Politicians say Abdullah’s room for maneuver is limited and that the powerful mukhabarat (intelligence service) have even disregarded his calls to curb their involvement in politics.

They say security officials meddle in university appointments, harass and expel student activists, and play a role in revoking citizenship for Jordanians of Palestinian origin despite reprimands from the king.


Even the monarch’s immediate family has not been spared the attacks of some ex-military members of the old guard who have criticized his high profile Palestinian wife Queen Rania. Irked by her high international profile, advocacy of women’s rights and image among westerners as the savvy face of Arab feminism, they say she is too vocal and interferes in politics.

“He is handcuffed and they have raised the ceiling of extortion to get more from him,” said one former official.

More significantly, the old guard continue to play on the long-standing fears of their East Bank and tribal allies that rapid political change would allow the country’s Palestinian majority to dominate Jordan’s national identity.

They have been accused of being behind the counter-mobilization of loyalist demonstrations across the kingdom to overshadow small opposition rallies.

This has not only helped fragment popular pressure for reform in recent months and undermined the monarch’s efforts to move faster, but also helped divert the reform discourse towards ethnic polarization, analysts and politicians say.

“Some agencies within the state have accentuated the fears of East Bankers and linked their demands for political reforms with losing their political gains,” said Mohammad Abu Ruman, a researcher at Jordan’s University Center for Strategic Studies.

But old guard figures argue the regime’s stability depends on thwarting any calls to empower Palestinians in Jordan under the guise of a democratic agenda.

“There are suspicious demands for reforms coming from some people that will not serve the interests of the Jordanian people and we oppose it,” said Nayef al-Qadi, a prominent conservative politician, tribal leader and former minister.

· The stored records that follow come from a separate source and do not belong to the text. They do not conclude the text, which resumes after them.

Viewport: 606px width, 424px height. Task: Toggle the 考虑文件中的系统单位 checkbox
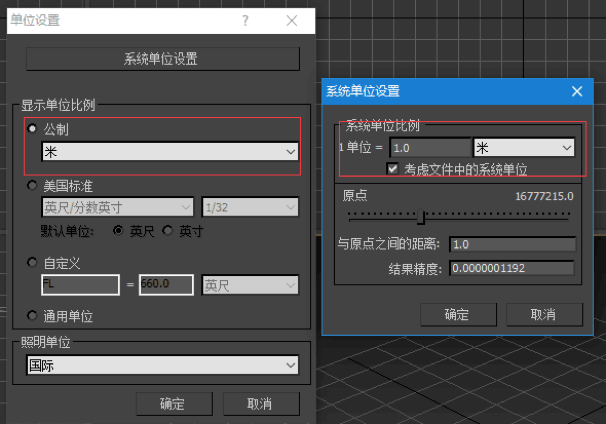pyautogui.click(x=393, y=169)
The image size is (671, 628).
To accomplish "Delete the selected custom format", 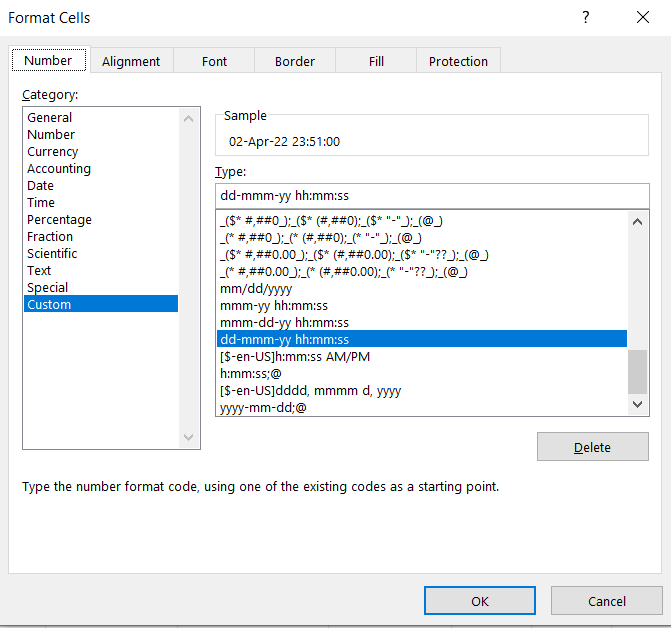I will pos(592,447).
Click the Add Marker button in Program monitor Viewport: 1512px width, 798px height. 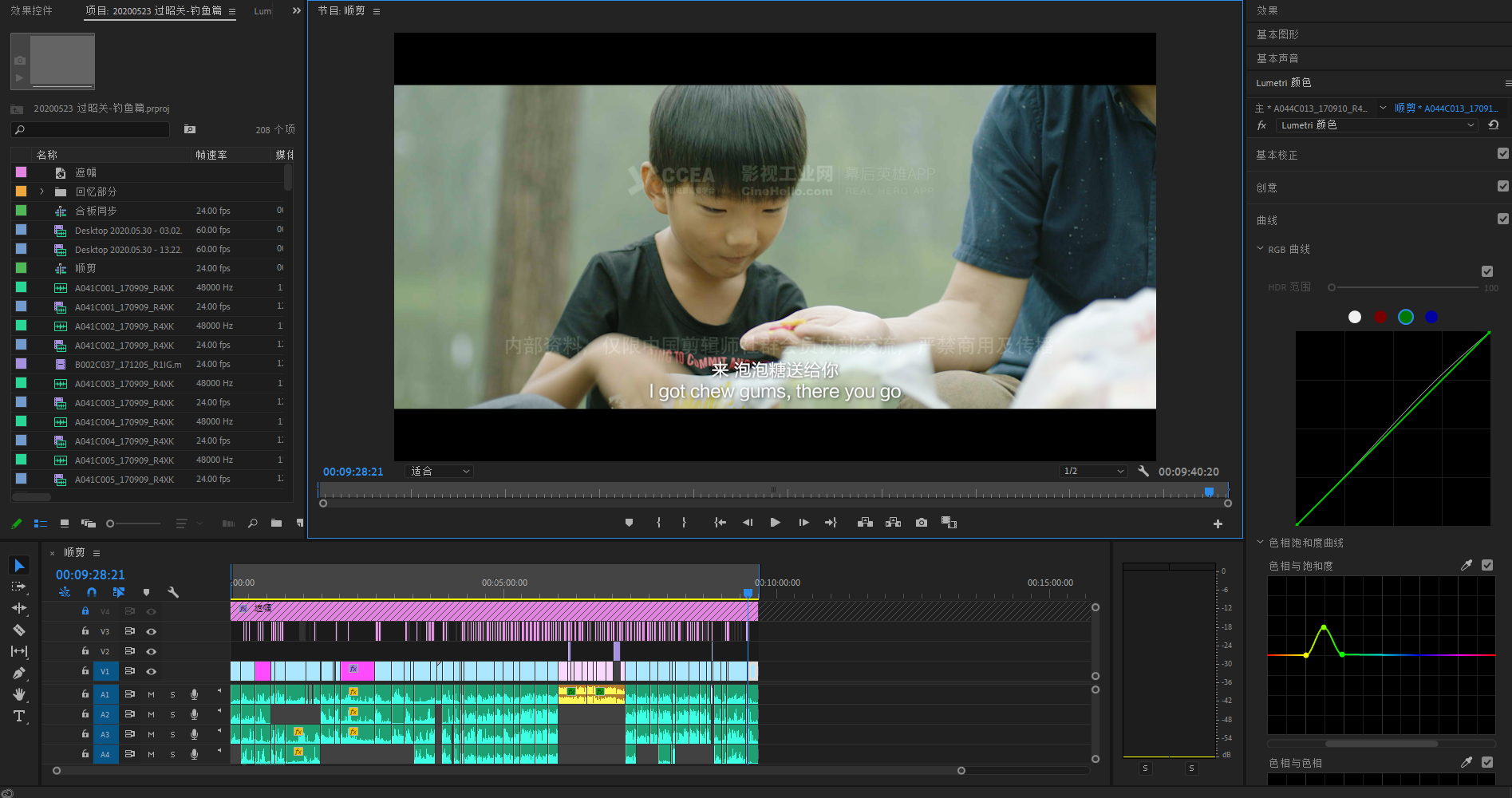point(629,523)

“Any reform that leads to the permanent settlement (of Palestinians) in Jordan would be a coup d’etat attempt that we will never allow,” Qadi added. “Anything that allows Jordan to become a victim of resolving the Palestinian problem at Jordan’s expense we would not accept.”

The kingdom’s powerful traditional political elite representing East Bank tribal groups have forced the monarch to lean more and more to their side.

Their biggest victory was to frustrate efforts for a more representative electoral law that was publicly backed by Abdullah as a key democratic reform
The law would have had to address the long-standing grievances of Jordanians of Palestinian origin, including their under-representation and discrimination by the state.

A proposed new electoral law charted by a government-appointed panel will ensure the East Bank power structure and status quo remains unchallenged.

The state already extracts more taxes from Jordanians of Palestinian origin, who remain pillars of the business community but feel increasingly abandoned by the state.

In contrast native Jordanians who depend on state jobs and are the backbone of the security forces and state bureaucracy have become the focus of government’s largesse.

A cabinet headed by conservative ex-security chief Marouf al-Bahkhit has raised civil servant salaries and created more jobs in an already bloated civil service that eats into the country’s $8.98 billion budget, threatening to sink Jordan into greater debt.

Some analysts say this will further polarize the country, as a government that is seen as serving East Bankers further alienates the country’s large population of Palestinian origin.

So far pliant and shunning politics, their continued exclusion from any future discourse on Jordan’s future bodes ill for the country’s long term stability, they say.